The daily growth rate in confirmed cases of coronavirus has halved - but hospitals remain at risk of being swamped by severely ill patients if a surge cannot be contained.
he stark warning emerged as new figures show the day-to-day rise in people being diagnosed with the killer virus has dropped from 33pc to 15pc.
Maynooth University's Prof Philip Nolan, who is leading a team advising the Government on the likely spread of the pandemic, said the 33pc rise took place in a scenario where no emergency measures such as physical distancing and school and business closures were implemented.
But while the daily percentage rise in cases has been reduced, it is still not enough to ensure the peak will be manageable and that hospitals will be able to cope with the number of patients needing critical care.
He was speaking as another eight people died from the virus yesterday, including six patients in the east.
RTÉ presenter Ryan Tubridy is among the now 2,910 people who have tested positive for the coronavirus.
The broadcaster was off the air last week and self-isolating due to illness.
Meanwhile, a shortage of kits meant that several coronavirus testing centres unable to open yesterday, leading to ongoing delays.
The fatalities, which push the death toll to 54, included five females and three men with a median age of 86 years of age.
Another 295 new confirmed cases of the virus have been diagnosed bringing the total to 2,910.
Prof Nolan, chair of the Irish Epidemiological Modelling Advisory Group, said: "We know what an unmitigated epidemic looks like, we are not on that track.
"The model reveals that before restrictions were in place, daily growth rate of confirmed cases was at 33pc. This has fallen in recent days to around 15pc.
"But it is still growing and needs to fall further. It takes time to see the impact of our efforts in the numbers."
He said it will be another seven to 10 days before we have a reliable picture of how effective our collective efforts have been.
"The key message is that if you suspect you have the disease you must ensure you infect nobody else," he warned.
Chief medical officer Dr Tony Holohan added: "We are beginning to see encouraging signs in our efforts to flatten the curve.
"However, we cannot become complacent as we are still seeing new cases and more intensive admissions every day.
"Our strategy remains the implementation of public health restrictions to interrupt the spread of the virus and prevent people from arriving to intensive care in the first place."
He also refused to rule out extending the restrictions beyond Easter Sunday.
Some 645 people have been hospitalised and the number admitted to intensive care has risen to 84.
Meanwhile, testing for the coronavirus is facing further delays after a number of centres had to curtail their opening hours in recent days due to a shortage of kits.
It is understood a number of GPs who are self-isolating and waiting for a result for over a week to tell them if they can return to work are among those caught up in the backlog.
The HSE is to due to distribute more of the test kits today to prevent the shutdown of the centres in Páirc Uí Chaoimh in Cork, Tallaght Stadium in Dublin and a Galway site.
It poses new questions on whether the increase in new people testing positive is being captured on time, while the number of people admitted to intensive care and dying after contracting the virus have significantly risen.

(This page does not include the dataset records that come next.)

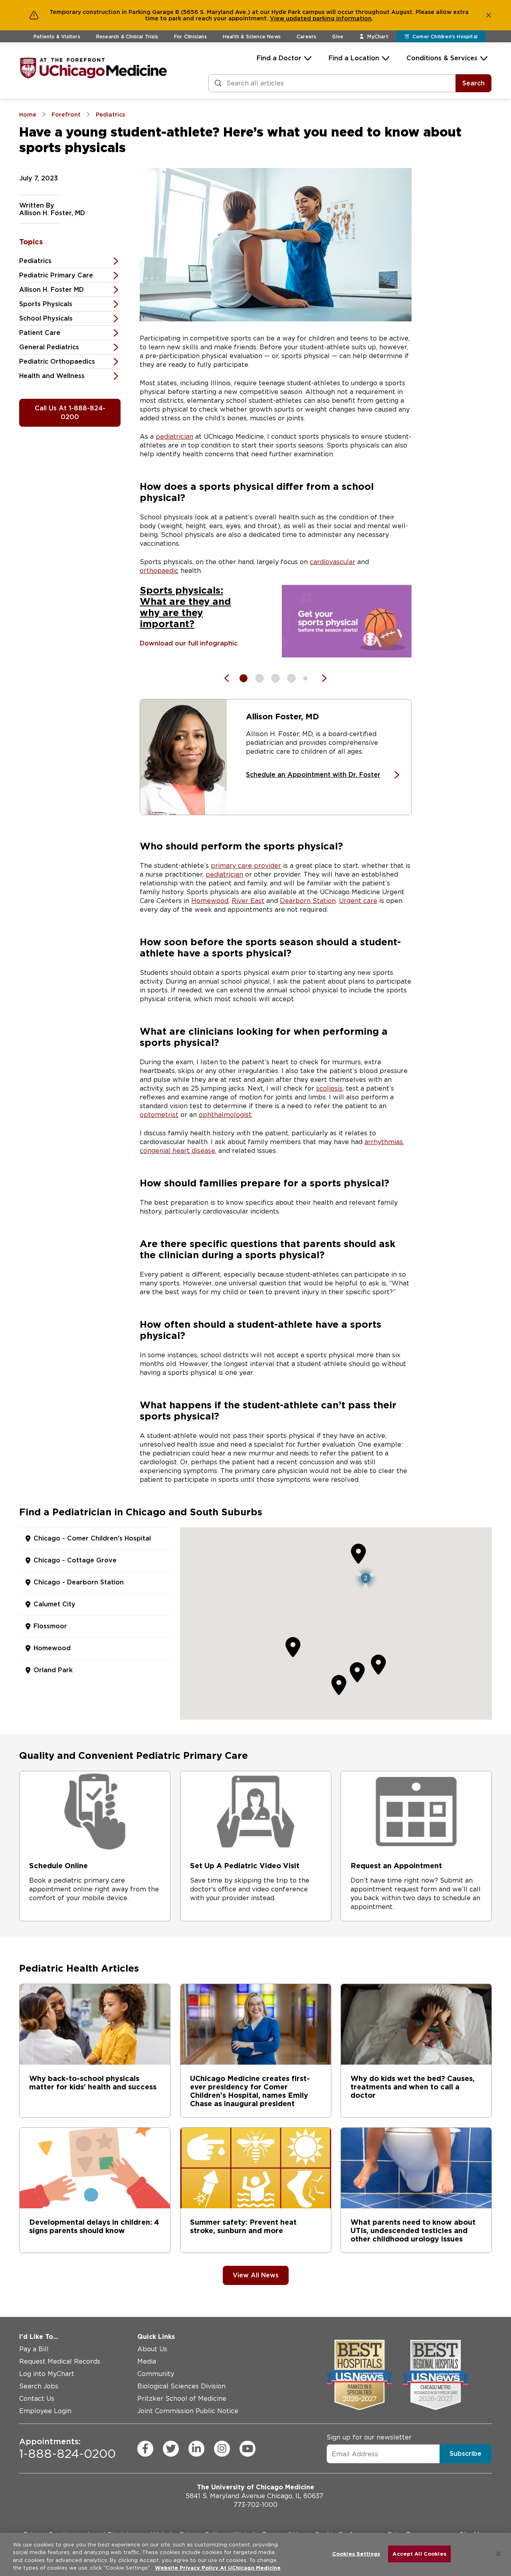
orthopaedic (159, 570)
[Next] (320, 678)
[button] (365, 1578)
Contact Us (36, 2398)
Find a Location (354, 58)
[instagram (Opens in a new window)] (222, 2448)
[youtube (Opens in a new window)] (248, 2448)
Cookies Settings (356, 2554)
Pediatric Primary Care (56, 275)
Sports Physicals (45, 304)
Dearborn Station (308, 901)
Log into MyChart (46, 2374)
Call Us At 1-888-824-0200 (70, 412)
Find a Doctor (279, 58)
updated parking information (329, 18)
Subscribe (465, 2453)
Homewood (209, 901)
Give (337, 37)
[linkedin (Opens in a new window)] (196, 2448)
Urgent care (358, 901)
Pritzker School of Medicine (181, 2398)
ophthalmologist (225, 1115)
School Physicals (46, 318)
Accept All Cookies (419, 2554)
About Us (152, 2349)
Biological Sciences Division (181, 2386)
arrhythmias (383, 1142)
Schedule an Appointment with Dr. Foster (313, 774)
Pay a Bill (34, 2349)
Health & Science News (252, 37)
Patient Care (39, 333)
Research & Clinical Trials (127, 37)
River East (248, 901)
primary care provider (246, 865)
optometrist (159, 1115)
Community (155, 2374)
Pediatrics (35, 261)
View (278, 18)
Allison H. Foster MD (51, 289)
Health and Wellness (52, 376)
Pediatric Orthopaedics (57, 361)
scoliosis (329, 1088)
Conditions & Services (441, 58)
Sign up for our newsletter (369, 2437)
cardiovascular (332, 562)
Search (473, 83)
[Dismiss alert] (488, 15)
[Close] (498, 2553)
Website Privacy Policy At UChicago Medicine (218, 2568)
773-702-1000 (255, 2505)
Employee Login (45, 2411)
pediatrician (174, 436)
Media (146, 2361)
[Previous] (231, 678)
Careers (306, 37)
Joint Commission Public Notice (187, 2411)
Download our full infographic (189, 643)
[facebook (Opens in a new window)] (145, 2448)
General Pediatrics (49, 347)
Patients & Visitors (57, 37)
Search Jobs (38, 2386)
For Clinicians (190, 37)
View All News (256, 2275)
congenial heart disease (177, 1150)
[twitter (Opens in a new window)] (171, 2448)
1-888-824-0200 (67, 2448)
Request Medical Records (59, 2361)
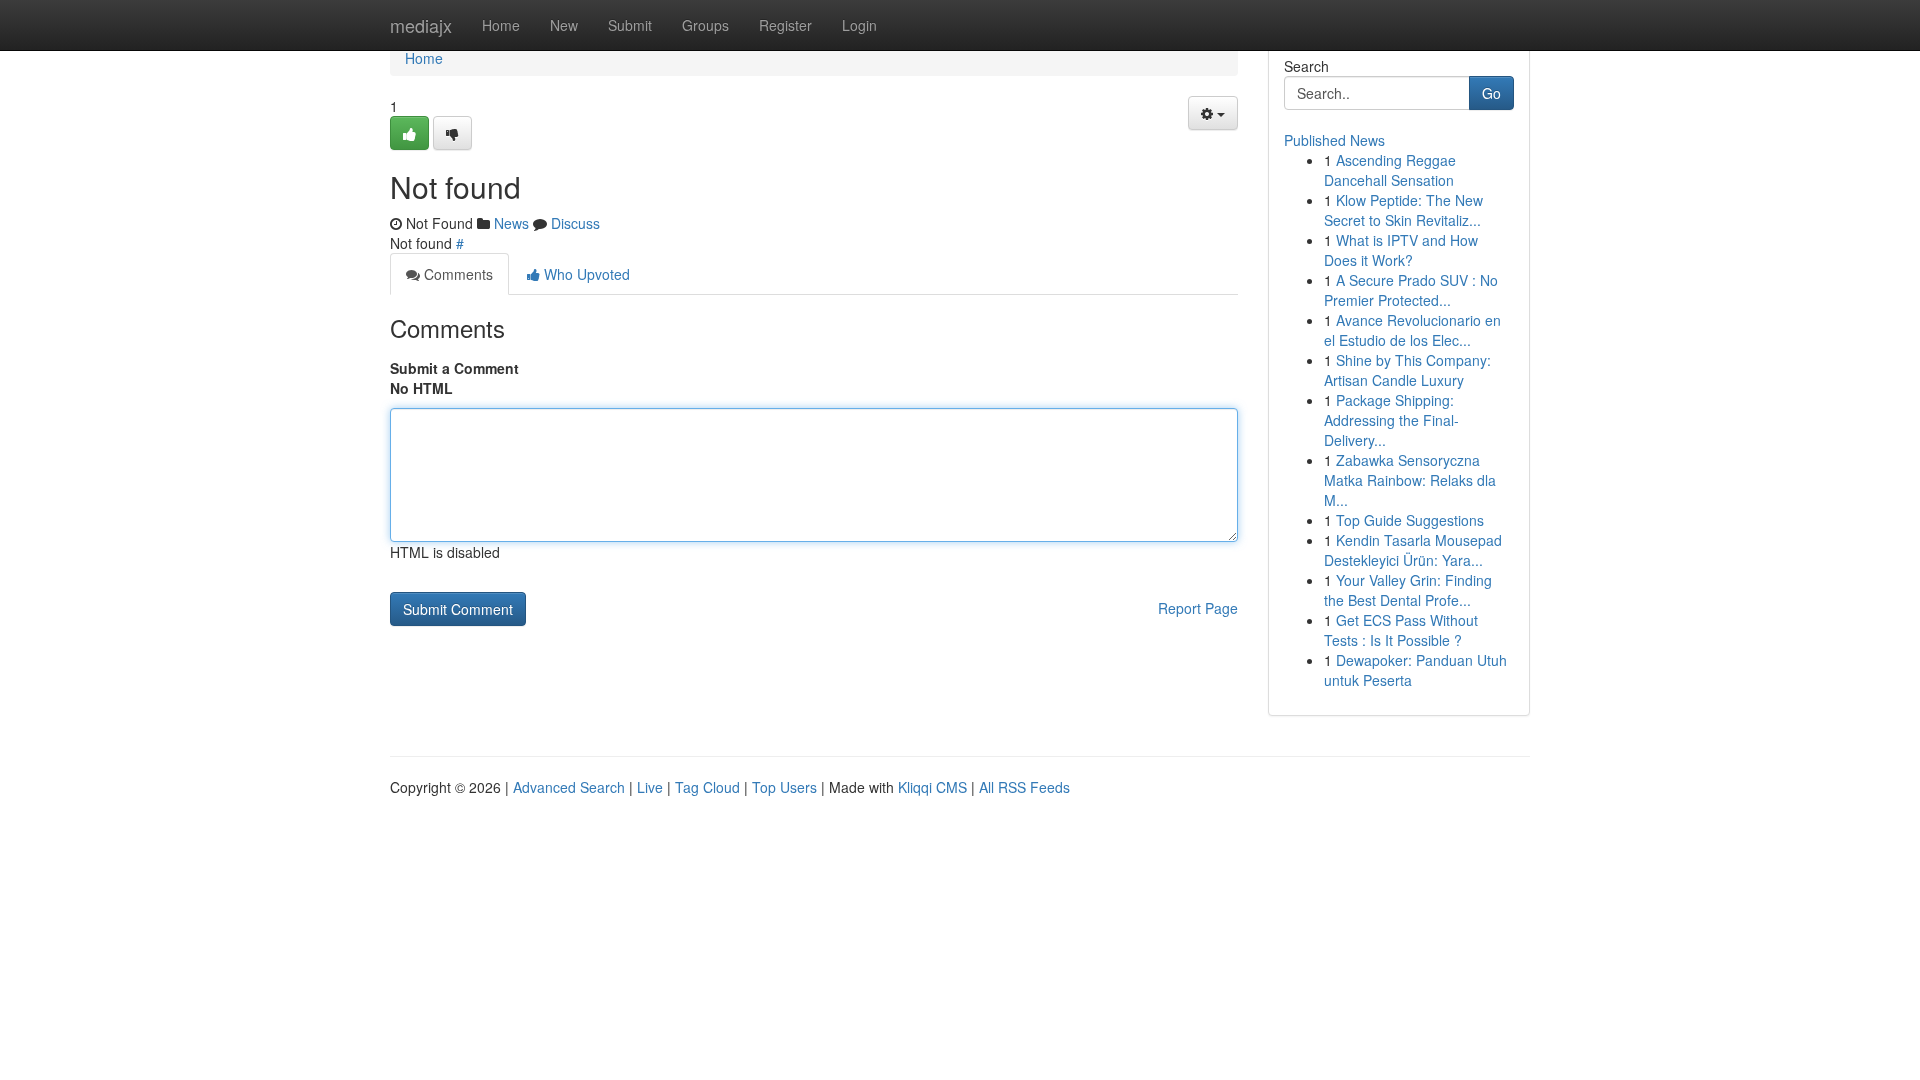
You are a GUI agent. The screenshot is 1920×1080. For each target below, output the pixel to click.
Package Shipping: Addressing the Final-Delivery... (1391, 420)
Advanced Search (569, 787)
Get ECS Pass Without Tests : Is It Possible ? (1401, 630)
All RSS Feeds (1024, 787)
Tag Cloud (707, 787)
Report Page (1198, 608)
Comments (456, 274)
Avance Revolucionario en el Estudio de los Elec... (1412, 330)
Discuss (575, 223)
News (511, 223)
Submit (630, 25)
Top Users (784, 787)
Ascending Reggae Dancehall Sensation (1390, 170)
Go (1491, 93)
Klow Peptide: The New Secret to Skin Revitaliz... (1403, 210)
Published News (1334, 140)
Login (859, 25)
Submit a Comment (454, 368)
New (564, 25)
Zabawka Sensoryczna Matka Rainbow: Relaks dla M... (1410, 480)
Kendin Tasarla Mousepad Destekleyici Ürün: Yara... (1413, 550)
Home (501, 25)
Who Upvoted (585, 274)
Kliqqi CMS (932, 787)
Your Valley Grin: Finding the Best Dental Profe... (1408, 590)
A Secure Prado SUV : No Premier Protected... (1411, 290)
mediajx (421, 25)
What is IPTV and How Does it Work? (1401, 250)
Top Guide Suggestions (1410, 520)
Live (650, 787)
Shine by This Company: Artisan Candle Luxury (1407, 370)
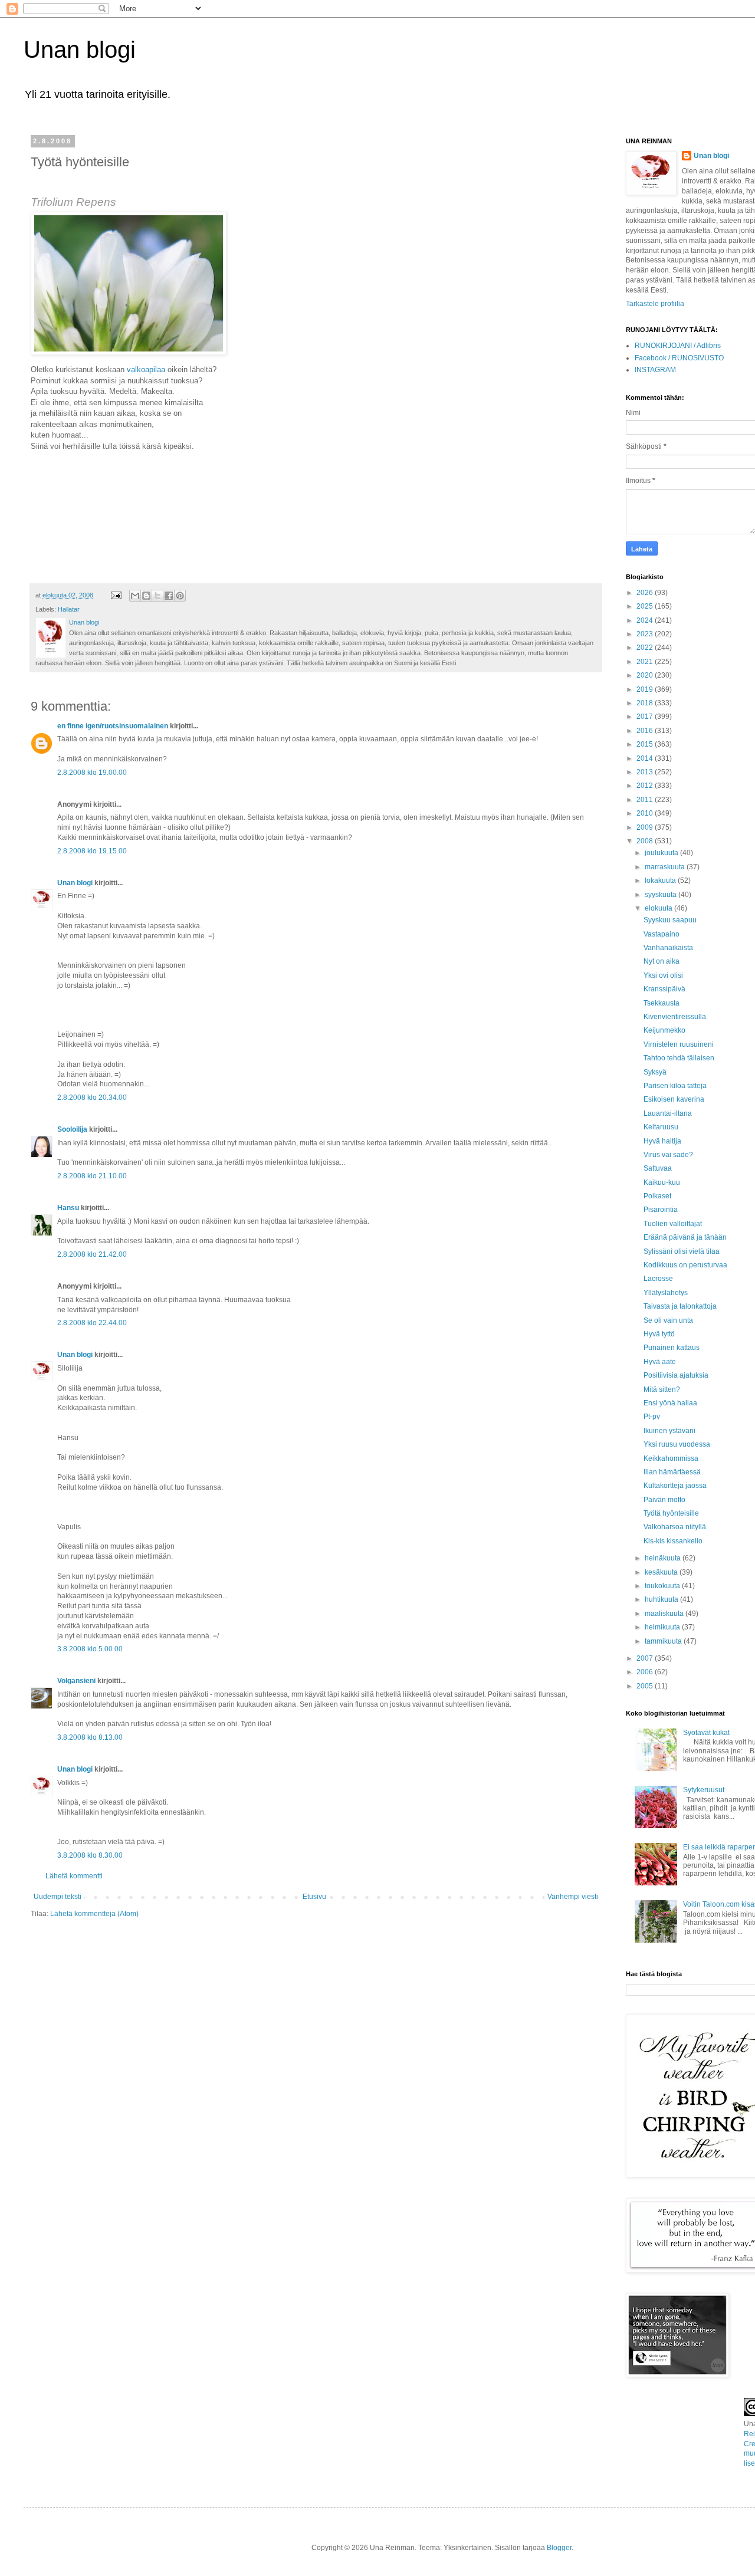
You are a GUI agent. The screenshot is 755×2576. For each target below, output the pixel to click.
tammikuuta (664, 1641)
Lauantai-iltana (668, 1113)
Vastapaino (662, 934)
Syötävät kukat (706, 1733)
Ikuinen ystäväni (669, 1431)
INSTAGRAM (655, 370)
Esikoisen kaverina (674, 1099)
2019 (645, 689)
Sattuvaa (658, 1168)
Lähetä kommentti (74, 1876)
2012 (645, 785)
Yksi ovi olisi (663, 975)
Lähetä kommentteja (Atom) (94, 1914)
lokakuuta (661, 880)
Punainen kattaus (672, 1347)
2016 (645, 731)
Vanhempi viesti (572, 1896)
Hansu (68, 1208)
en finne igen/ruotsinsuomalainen (112, 726)
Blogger (559, 2548)
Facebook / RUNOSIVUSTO (679, 358)
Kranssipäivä (664, 989)
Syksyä (655, 1072)
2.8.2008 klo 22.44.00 (92, 1323)
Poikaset (657, 1196)
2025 (645, 606)
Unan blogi (80, 50)
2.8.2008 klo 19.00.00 (92, 772)
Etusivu (314, 1896)
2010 (645, 813)
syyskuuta (661, 895)
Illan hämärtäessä (672, 1472)
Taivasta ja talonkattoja (680, 1306)
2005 (645, 1686)
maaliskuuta (665, 1613)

A HSE spokeswoman said: "Testing capacity has been constrained since Sunday due to stock limitations of testing kits.
"We are replenishing stocks today. We hope to be fully operational across all sites today."
Around 38,000 people have been tested for the virus so far, but more than 4,000 are waiting for an appointment to give a swab test.
The aim is to get back to doing around 5,000 tests a day.
The HSE, along with other health authorities across the world, is having to contend with a shortage in testing kits at a time when the World Health Organisation has stressed the need to identify those who have the virus, isolate them and track down their contacts.
The problems involve a lack of tests both to take a swab from the person's nose or throat and also the kit needed to analyse the sample in the laboratory.
The testing process confirms the presence of the coronavirus by looking for its genetic material.
The first stage involves a healthcare worker taking a sample by swabbing a patient's nose or throat.
To do this they need specialised swabs which are long, thin tubes that are flexible enough to get all the way to the back of the throat, called the nasopharynx.
Extraction kits or reagents needed for lab analysis are also in short supply.
The HSE said provision of reagent and extraction kits will remain a major challenge for the foreseeable future until the major suppliers ramp up production.